The Big Unit admits he can come across as surly, and he did his best over the past few weeks to downplay his pursuit of 300 wins. Once he got there - with a steady, six-inning performance in the San Francisco Giants' 5-1 victory over host Washington in the opener of a doubleheader yesterday - he was free to express that, yes, it really is a big deal.
"I think it kind of hit me when I walked on the field," Johnson said. "It's a long-range achievement. It's not a one-game or a 1-year achievement, it's a career achievement. Who knows how many teammates I've had over my 21 years, but they had a great deal to do with my success. I'm going to think about this for a long time."
In the nightcap, the Giants completed a sweep with a rain-shortened, 4-1 victory. The game was called with two outs in the top of the sixth after a 67-minute delay.
Johnson (5-4) became the 24th pitcher to reach the 300-win milestone, and he did it as a mature pitcher, not the overpowering tangle of arms and legs who was all about strikeouts early in his career. He walked two, struck out two, allowed only an unearned run and threw 50 of his 78 pitches for strikes. He faced four batters above the minimum and got shutout relief from his bullpen.
"I get more gratification out of that because of the way I'm doing it now than the way I did it 10 years ago," Johnson said.

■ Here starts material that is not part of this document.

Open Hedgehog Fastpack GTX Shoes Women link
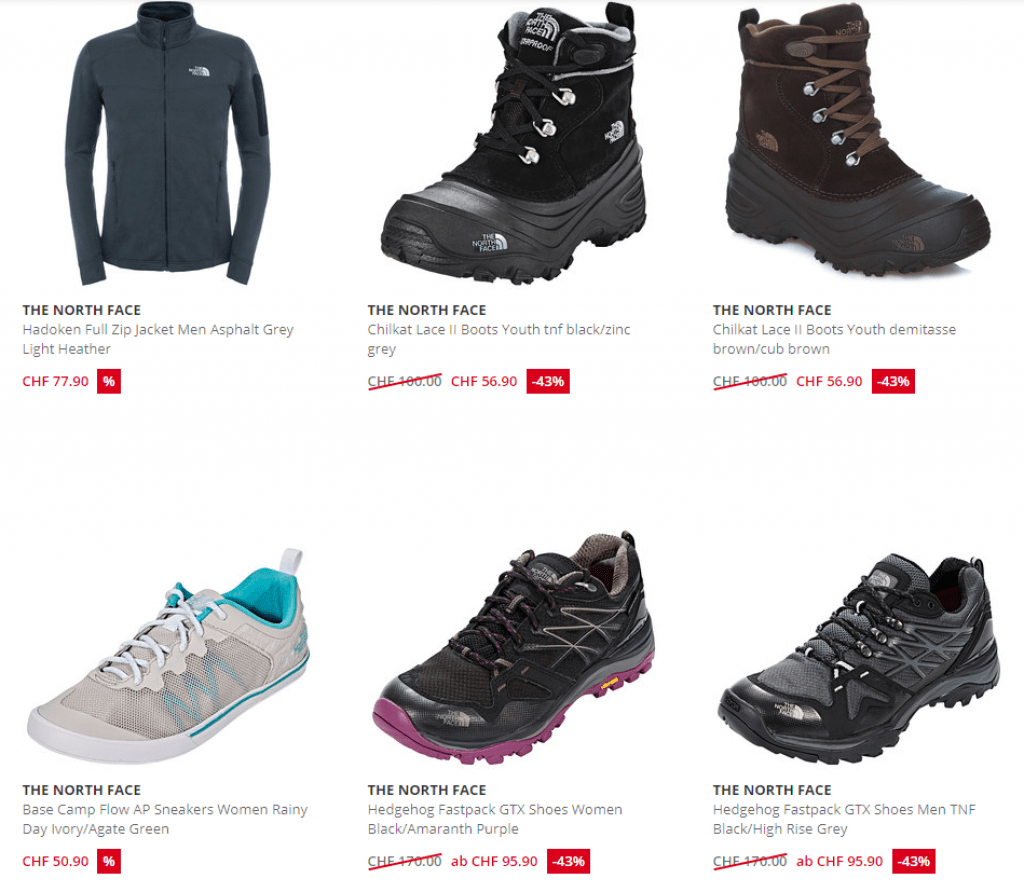This screenshot has height=892, width=1024. (495, 819)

Johnson, 45, is the sixth lefthander to win 300 games and the second-oldest pitcher to reach the milestone. Knuckleballer Phil Niekro was 46 when he won his 300th with the New York Yankees in 1985.
In Game 2, Matt Cain (7-1) won his fifth straight decision. San Francisco broke a 1-1 tie in the fifth with a five-hit rally against Ross Detwiler (0-2), including a run-scoring double by Pedro Sandoval and RBI singles by Aaron Rowand and Rich Aurilia.
In other games:
* At Pittsburgh, former Phillies farmhand Jason Jaramillo drove in four runs, prized prospect Andrew McCutchen had a productive major league debut (2-for-4, three runs, walk, RBI, stolen base) as Pittsburgh acompleted a rain-shortened, three-game sweep of New York with an 11-6 win.

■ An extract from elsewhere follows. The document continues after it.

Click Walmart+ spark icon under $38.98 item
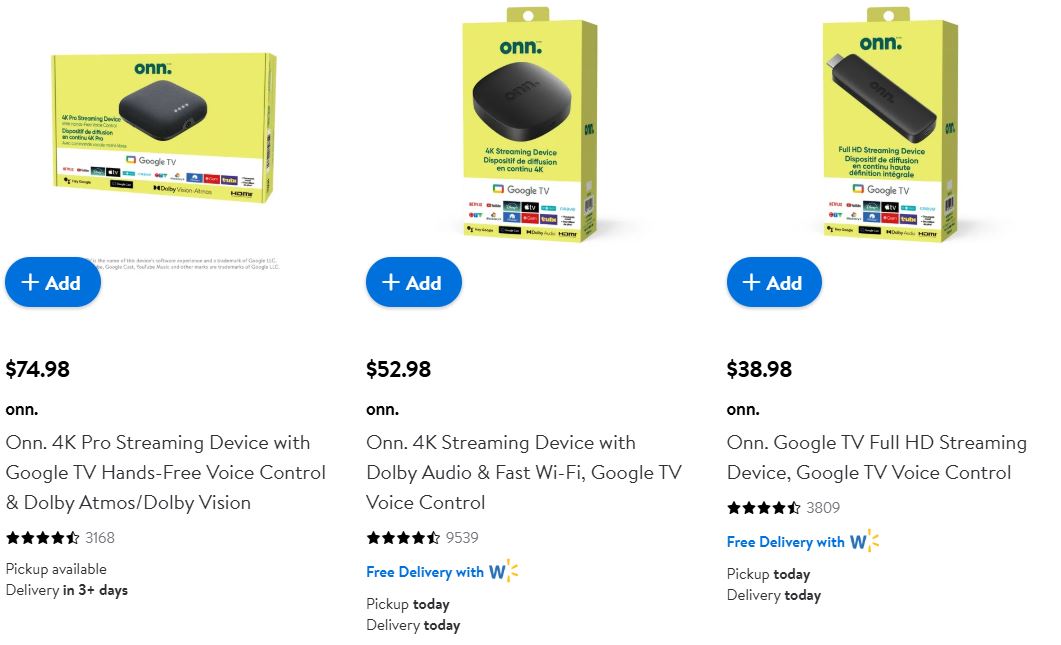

As if being swept wasn't bad enough, the Mets got more bad news on the injury front: Shortstop Jose Reyes has a tear in his right hamstring and reliever J.J. Putz is experiencing pain in his elbow.
* At Miami, Josh Johnson hit a three-run shot for his first career home run and pitched into the eighth inning, leading the Florida Marlins to a 4-3 victory over the Milwaukee Brewers.
* At St. Louis, Chris Carpenter (4-0) pitched a three-hitter for his first complete game in more than 2 years and Albert Pujols took care of the offense with a two-run homer and RBI double, leading the Cardinals to a 3-1 win over Cincinnati.
* At Houston, Garrett Atkins broke out of a slump with two home runs and Colorado snapped a four-game losing skid with a 10-3 win over the Astros.
* At Atlanta, the game between the Braves and Cubs was postponed by rain.
* Colorado catcher Yorvit Torrealba's 11-year-old son and his brother-in-law are free again after being kidnapped in Venezuela.
Police in Venezuela said the pair were abducted on their way to the boy's school and that the kidnappers demanded $466,000 in ransom. Wilmer Flores Trossel, director of Venezuela's federal police, said no ransom was paid.